6. Formes cliniques :
– F. extra-utérine ou môle tubaire : éventualité rare de découverte histologique ; elle peut se compliquer d’un choriocarcinome tubaire.
– F. atrophique : forme d’involution marquée d’une symptomatologie atténuée, elle n’est reconnue habituellement que lors de l’expulsion.
– F. récidivante : les grossesses môlaires peuvent alterner avec des grossesses normales ou se succéder.
Le taux moyen de récurrence est de 1 à 2 %.
7. Conduite a tenir :
1) Avant et lors de l’expulsion de la môle :
– Il convient de hâter l’évacuation de l’utérus afin de prévenir la survenue de métastases ou l’effraction du myomètre.
– Dans la majorité des cas, l’ABRT est imminent ou en cours lorsque le diagnostic est porté.
– L’expulsion de la môle est toujours longue, parcellaire, hémorragique.
– Les modalités de l’évacuation dépendent des facteurs suivants :
. présence ou non d’une ébauche de travail,
. âge et parité,
. taille de l’utérus,
. importance du saignement.
a) Taille de l’utérus < à la taille d’une grossesse de 16 semaines :
– Curetage aspiratif pratiqué d’emblée sous perfusion d’ocytocine si le col est entrouvert.
Il peut toutefois être mis en défaut en cas de môle morte et incrustée.
– Autre modalité : prostaglandines.
b) Taille de l’utérus > à la taille d’une grossesse de 16 semaines :
– Le curetage aspiratif peut être tenté à condition de pouvoir réaliser sur le champ une hystérotomie en cas d’hémorragie grave.
– Quelque soit le procédé utilisé (curetage aspiratif ou hystérotomie), curetage complémentaire précautionneux à la grande curette mousse sous couvert d’une perfusion d’ocytocine (10 U/500 cc) coulant à débit rapide, et ceci pour éviter la persistance de vésicules résiduelles.

→ DONNÉES D'ENTRÉE:
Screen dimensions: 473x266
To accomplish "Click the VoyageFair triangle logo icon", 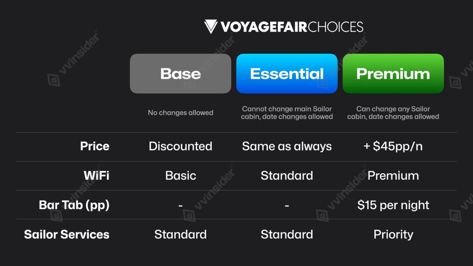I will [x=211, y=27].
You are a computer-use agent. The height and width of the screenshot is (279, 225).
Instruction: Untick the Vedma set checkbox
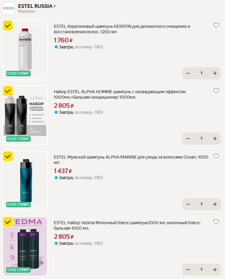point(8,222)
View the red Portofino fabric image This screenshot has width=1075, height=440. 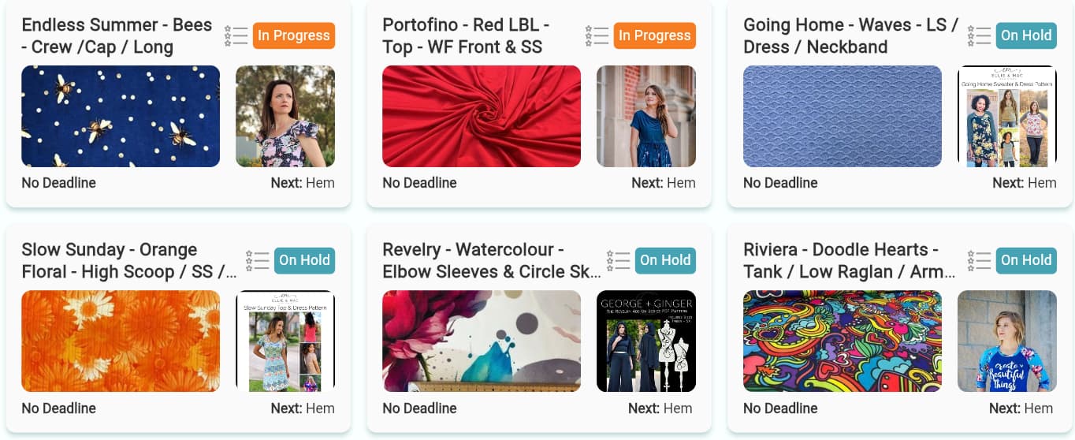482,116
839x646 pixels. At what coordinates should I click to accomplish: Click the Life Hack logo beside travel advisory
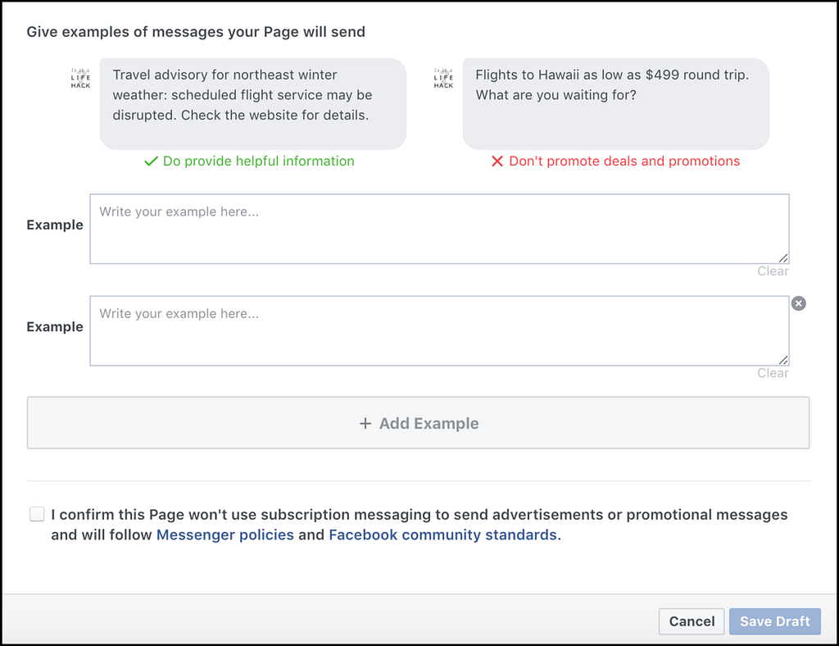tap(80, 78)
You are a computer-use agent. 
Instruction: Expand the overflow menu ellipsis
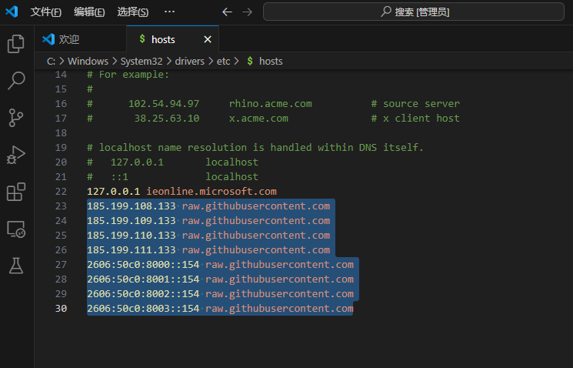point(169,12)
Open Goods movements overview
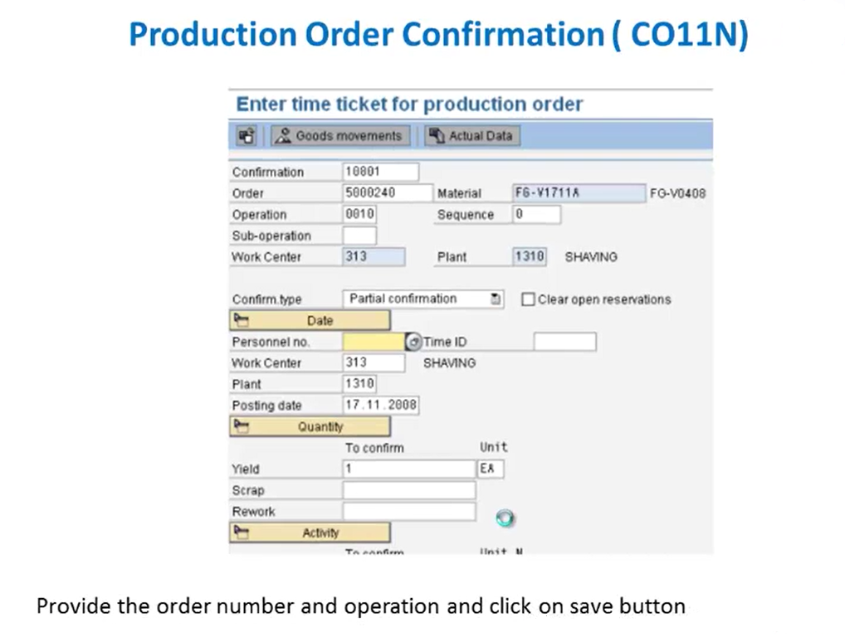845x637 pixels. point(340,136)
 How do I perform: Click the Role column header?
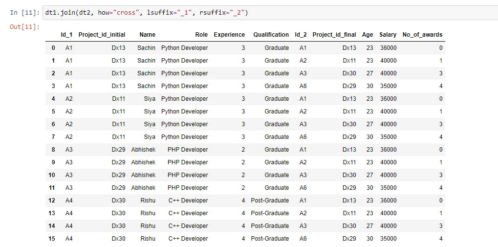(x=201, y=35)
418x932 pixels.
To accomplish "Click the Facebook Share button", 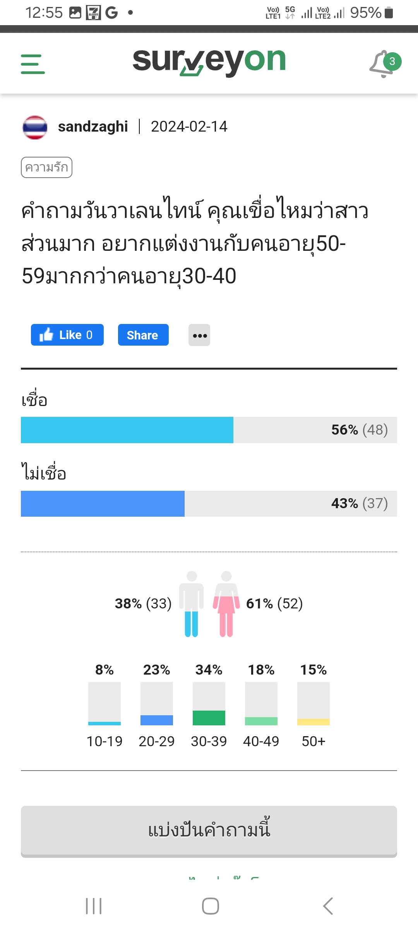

* * *

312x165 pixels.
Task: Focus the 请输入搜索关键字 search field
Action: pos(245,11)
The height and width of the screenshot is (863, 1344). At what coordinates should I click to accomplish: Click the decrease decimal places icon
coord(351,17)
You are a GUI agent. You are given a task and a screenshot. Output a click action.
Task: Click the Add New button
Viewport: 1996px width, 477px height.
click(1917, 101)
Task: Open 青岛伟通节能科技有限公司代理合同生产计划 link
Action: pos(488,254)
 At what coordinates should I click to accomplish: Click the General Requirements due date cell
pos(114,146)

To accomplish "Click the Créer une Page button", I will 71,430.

→ ÉNONCÉ:
Reproduisez fidèlement le passage du texte sur la grossesse môlaire qui commence par « Il peut toutefois » et se termine par « cas d’hémorragie grave. ».

→ RÉSULTAT:
Il peut toutefois être mis en défaut en cas de môle morte et incrustée.
– Autre modalité : prostaglandines.
b) Taille de l’utérus > à la taille d’une grossesse de 16 semaines :
– Le curetage aspiratif peut être tenté à condition de pouvoir réaliser sur le champ une hystérotomie en cas d’hémorragie grave.